Before we talk through these top considerations, however, let’s first review why so many organizations are considering microservices in the first place. As you likely know, the idea behind microservices is that instead of writing an application as a single monolithic code base, developers can break it into smaller, autonomous services. This allows for more agility and greater autonomy amongst different teams, allowing them to work in parallel accomplishing more in less time.

Moreover, smaller components mean that code is less brittle, making it easier to change, test and update the code. Last, microservices shortens the onboarding journey as new hires need only learn the ins and outs of the particular service they’ll be working on, not the entirety of a monolithic application. (For additional background on microservices architectures, please reference our article here.)

Docker-Based Microservices

Docker is a natural fit for microservices as it inherently features autonomy, automation, and portability. Specifically, Docker is known for its ability to encapsulate a particular application component and all its dependencies thus enabling teams to work independently without requiring underlying infrastructure or the underlying substrate to support every single one of the components they are using.

-.-.-

* Exercise requirements:
a. Answer these questions from the microservices passage:
(i) Into what can developers break an application instead of writing it as a single monolithic code base?
(ii) According to the passage, what do new hires need to learn as a result of microservices?
(iii) Which three features does Docker inherently have?
b. Write the next part of the microservices passage, continuing from its last sentence.
The listing that comes next is separate material and has no connection to the microservices passage.

* Material:

-.-.-

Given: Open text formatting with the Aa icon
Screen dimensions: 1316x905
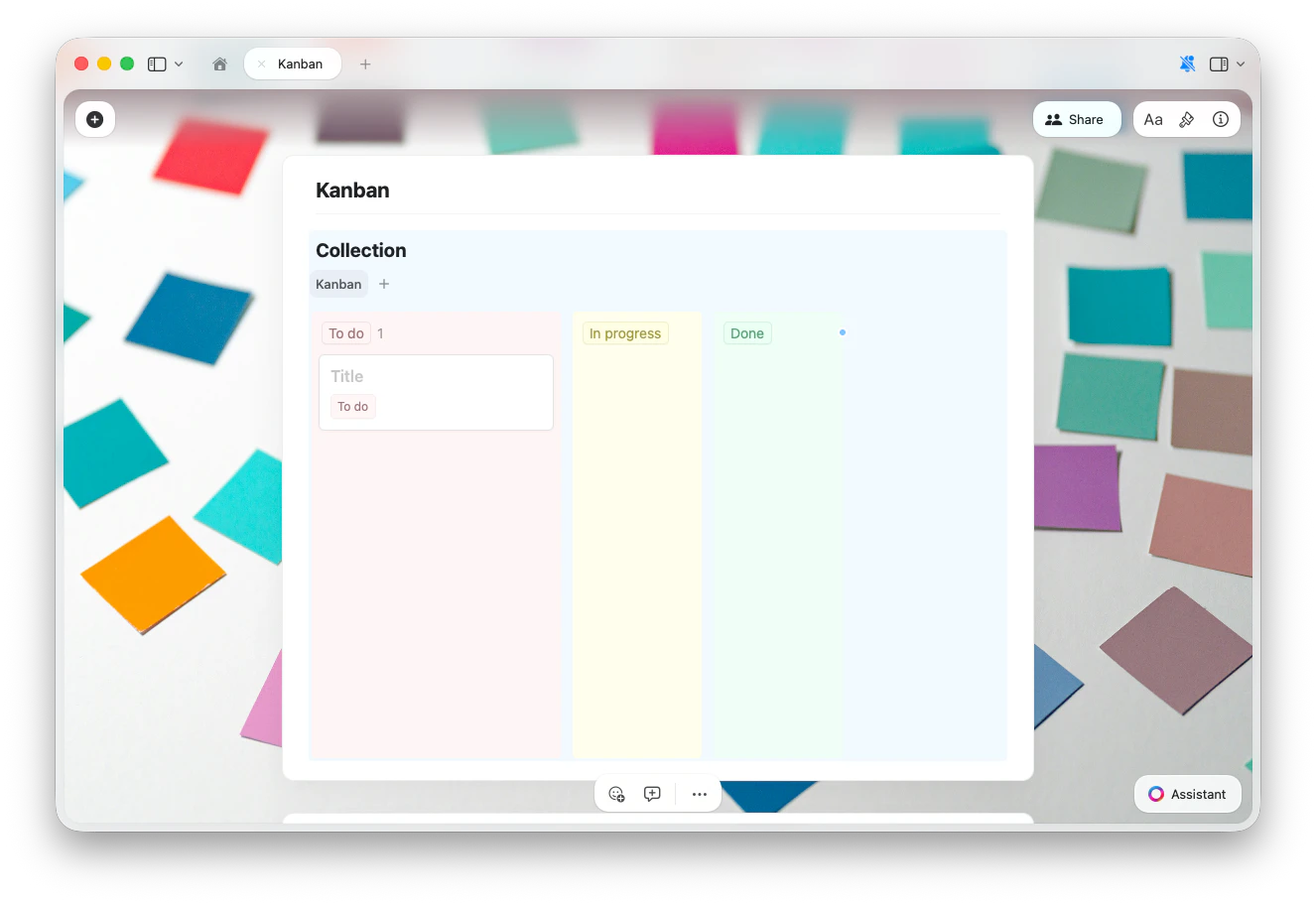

-.-.-

* Responses per task:
a.
(i) Smaller, autonomous services.
(ii) Only the ins and outs of the particular service they'll be working on.
(iii) Autonomy, automation, and portability.

b.
In addition, Docker makes it really easy to create lightweight, isolated containers that can work with each other while being very portable. Because the application is decoupled from the underlying substrate, it is very portable and easy to use. Last, it is very easy to create a new set of containers; Docker orchestration solutions such as Docker Swarm, Kubernetes, or AWS ECS make it easy to spin up new services that are composed of multiple containers -- all in a fully automated way. Thus Docker becomes a natural fit for microservices when creating a microservices substrate on which Docker containers can run.

There are several process and technology design points to consider when architecting a Docker-based microservices solution. We share here the top five process considerations and will share later this week in a second blog post the top five technology considerations -- all based on our experience with organizations of various sizes and across industries.

Process Considerations

  1. How will an existing microservice be updated?
    Why is this important?

    Recall that the fundamental reason we use microservices is to allow faster development, which is expected to increase the number of updates we have to perform for a microservices. To leverage microservices fully, it is critical that this process be optimized.

    What are some choices? 
    There are several components that make up this process and there are decisions that come with each step in the process. Let us explain with the help of three examples.

    First, there is the question of whether to set up continuous deployment or set up a dashboard where a person presses a button to deploy a new version. The tradeoff is higher agility with continuous deployment versus tighter governance with manually triggered deployment. Automation can allow implementation of security with agility and allow both benefits to co-exist. A company shall decide their workflows and what automation they require, and where.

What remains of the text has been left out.